Informationen zur Grippe A/H1N1 ("Schweinegrippe")

Im April 2009 traten in Deutschland die ersten Fälle der Neuen Influenza A/H1N1, der sogenannten Schweinegrippe, auf.

Verursacht wird die Neue Influenza durch das neue Virus A/H1N1. Eine Impfung gegen die saisonale Grippe bietet deshalb keinen Schutz gegen die Neue Influenza.

Wie macht sich die Neue Influenza bemerkbar?

Die Beschwerden der Neuen Influenza ähneln den Symptomen der saisonalen Grippe: Fieber, Husten, Kopf- und Gliederschmerzen, Müdigkeit, Appetitlosigkeit. Manche Betroffene berichten auch über Übelkeit, Erbrechen und Durchfall.
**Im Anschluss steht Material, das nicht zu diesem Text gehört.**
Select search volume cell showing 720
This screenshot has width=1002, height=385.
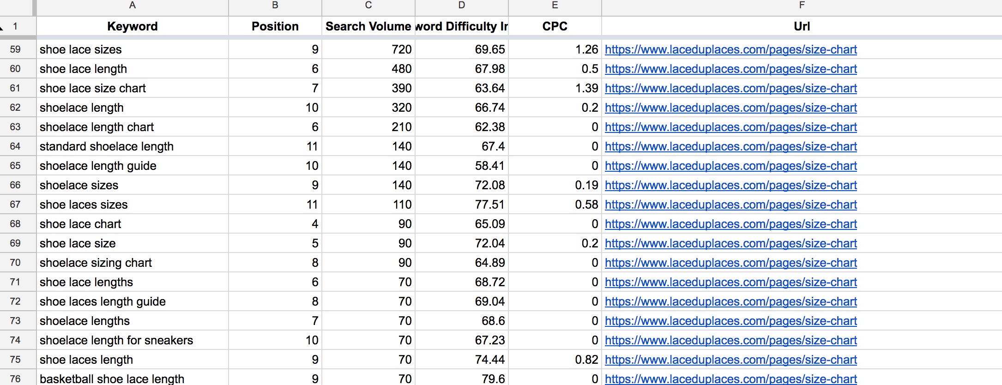pyautogui.click(x=368, y=49)
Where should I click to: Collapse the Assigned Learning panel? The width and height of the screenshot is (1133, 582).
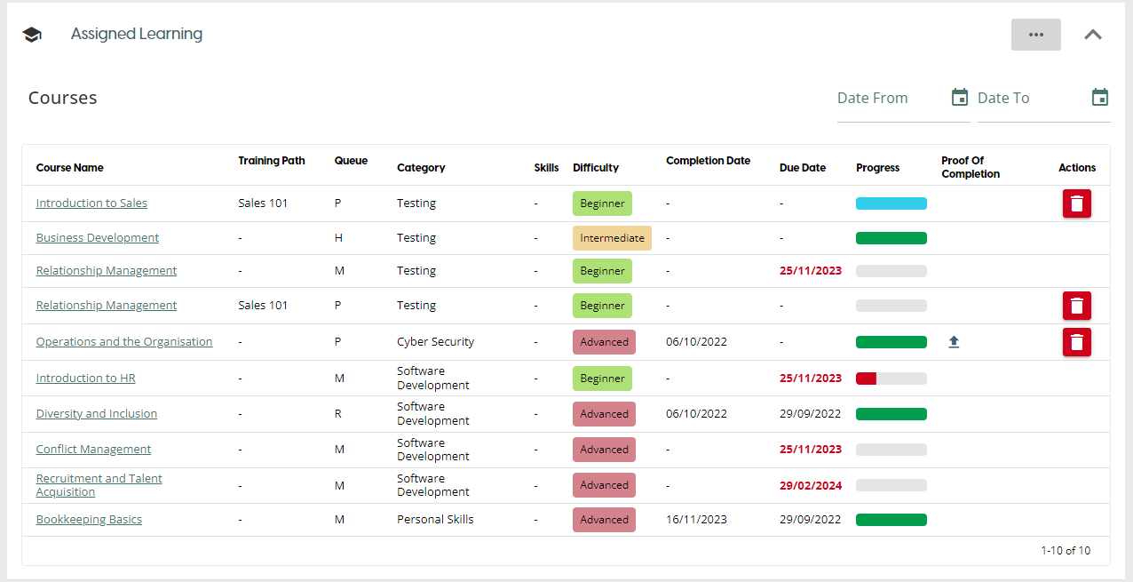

Wer krank ist und entsprechende Beschwerden hat, sollte sich an seinen Hausarzt wenden. Dieser entscheidet, ob Laboruntersuchungen und eine medikamentöse Behandlung notwendig sind. Die Ständige Impfkommission, die beim Robert Koch-Institut angesiedelt ist, rät allen, sich gegen die Schweinegrippe impfen zu lassen, insbesondere wenn man zu einer der genannten Risikogruppen gehört, die durch eine Erkrankung besonders gefährdet wären.

Personen ab einem Alter von sechs Monaten, die eine chronische Erkrankung haben, sind durch die Neue Influenza besonders gefährdet.

Alle, die beabsichtigen, sich impfen zu lassen, sollten zu ihrem Hausarzt gehen. Impfungen für Schwangere werden in der Regel vom betreuenden Gynäkologen durchgeführt.